**EXERCISE**:
Copy every line from the one containing "Instruction: Click blank" through the last line of the records below, both included, and nothing else.

Content starts

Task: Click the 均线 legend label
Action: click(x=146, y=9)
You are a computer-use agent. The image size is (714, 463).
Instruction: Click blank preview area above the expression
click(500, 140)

Content ends

**TASK RESULT**:
Instruction: Click blank preview area above the expression
click(500, 140)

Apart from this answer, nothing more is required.